Excerto do texto:
---

XXXI. A Inspecção Tributaria não fez mais do que aplicar a legislação em vigor, ou seja, o disposto no artigo 16.° do referido Código, uma vez que este dispõe que, "(...) deixarão de beneficiar da isenção logo que se verifique respectivamente: (...) que aos prédios adquiridos para revenda foi dado destino diferente ou que os mesmos não foram revendidos dentro do prazo do três anos ou o foram novamente para revenda

XXXII. Conforme se encontra evidenciado, o Impugnante incorreu em custos com este terreno que provam a intenção da empresa em lhe dar um destino diferente.

XXXIII. Neste sentido a prova documental recolhida pela Inspecção Tributária, bem como a prova testemunhal, desde logo, da audição do Sr. Arquitecto J..., sócio gerente da firma J... Arquitectos Lda., tendo este identificado a firma S..., ora Impugnante, como dona da obra, desenvolvida no Lote 73. 

XXXIV. Ora consultando as contas e perante todos os factos supra referidos, verifica-se que o adquirente procedeu a alteração do bem, através da incorporação de materiais de construção, tendo ai edificado uma estrutura.

XXXV. Tanto que, da consulta do relatório inspectivo, deparamos que em resultado das obras desenvolvidas no terreno, foi edificada uma estrutura de betão e ferro, identificada em vários documentos, como silo automóvel da S..., ora Impugnante.

XXXVI. Conduzindo assim à caducidade da refenda isenção pelos motivos supra explanados e, consequente, à liquidação da contribuição autárquica por todo o período decorrido desde a aquisição.

XXXVII. Assim, é incontestável a intenção da empresa de dar um destino diferente ao bem, e se algumas dúvidas subsistissem, deveria a Impugnante juntar aos autos a contraprova necessária e suficiente, o que não se verificou.

XXXVIII. Deste modo, e tendo presente a realidade em análise e de todos os elementos constantes do probatório, considera a Fazenda Pública, contrariamente ao doutamente decidido, andou a Inspecção Tributária ao aplicar o disposto no artigo 16.° do Código do CA.

---

Tarefa 1: Segundo o excerto sobre a isenção da contribuição autárquica, que estrutura foi edificada no terreno em resultado das obras?
Tarefa 2: Transcreva do excerto sobre a isenção da contribuição autárquica o trecho entre "XXXVI. Conduzindo assim" e "desde a aquisição.", inclusive.

Material fornecido:
---

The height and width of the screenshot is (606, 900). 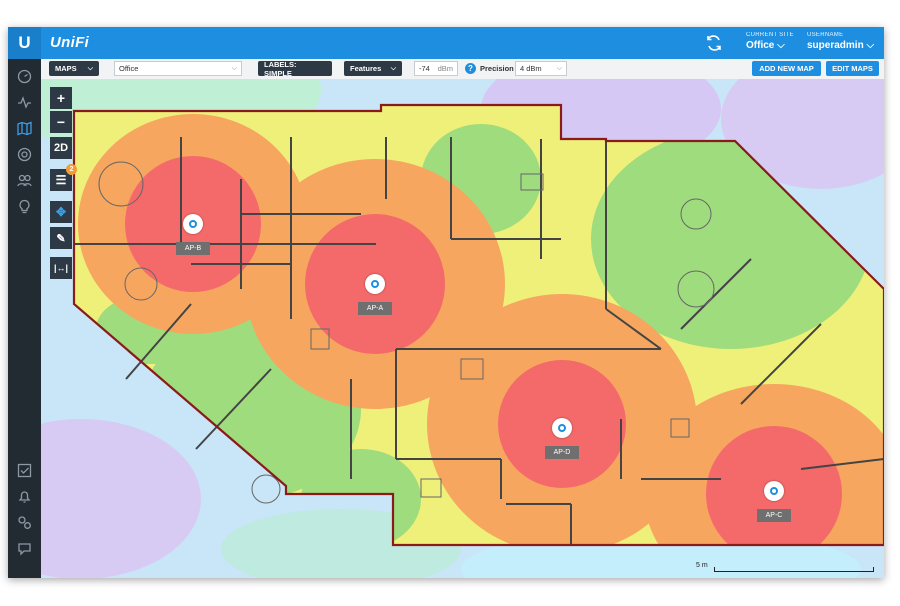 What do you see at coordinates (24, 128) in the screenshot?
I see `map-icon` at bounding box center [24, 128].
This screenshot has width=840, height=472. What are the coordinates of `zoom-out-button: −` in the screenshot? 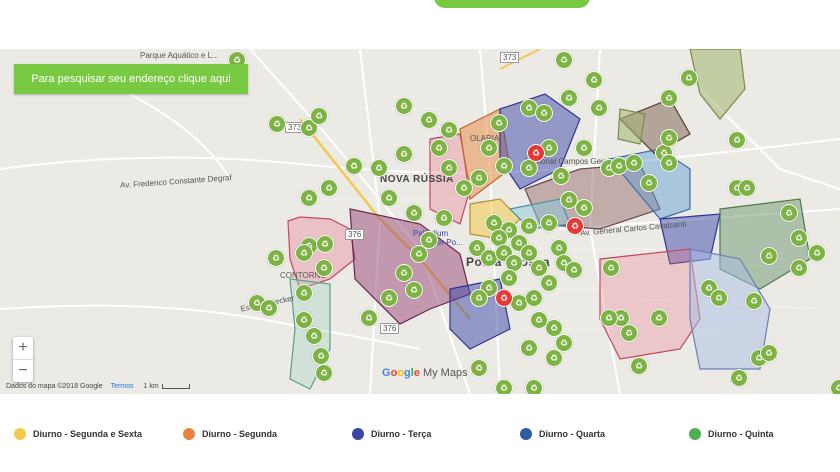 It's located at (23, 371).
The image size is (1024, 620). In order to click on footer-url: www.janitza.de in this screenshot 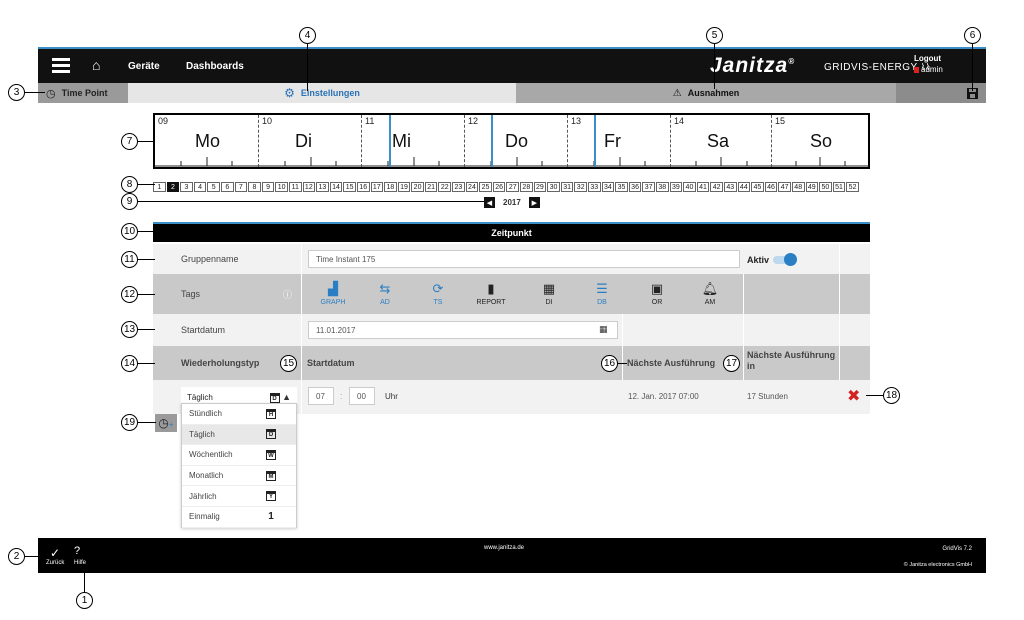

---

Resposta 1: Uma estrutura de betão e ferro, identificada em vários documentos como silo automóvel da S..., ora Impugnante.

Resposta 2:
XXXVI. Conduzindo assim à caducidade da refenda isenção pelos motivos supra explanados e, consequente, à liquidação da contribuição autárquica por todo o período decorrido desde a aquisição.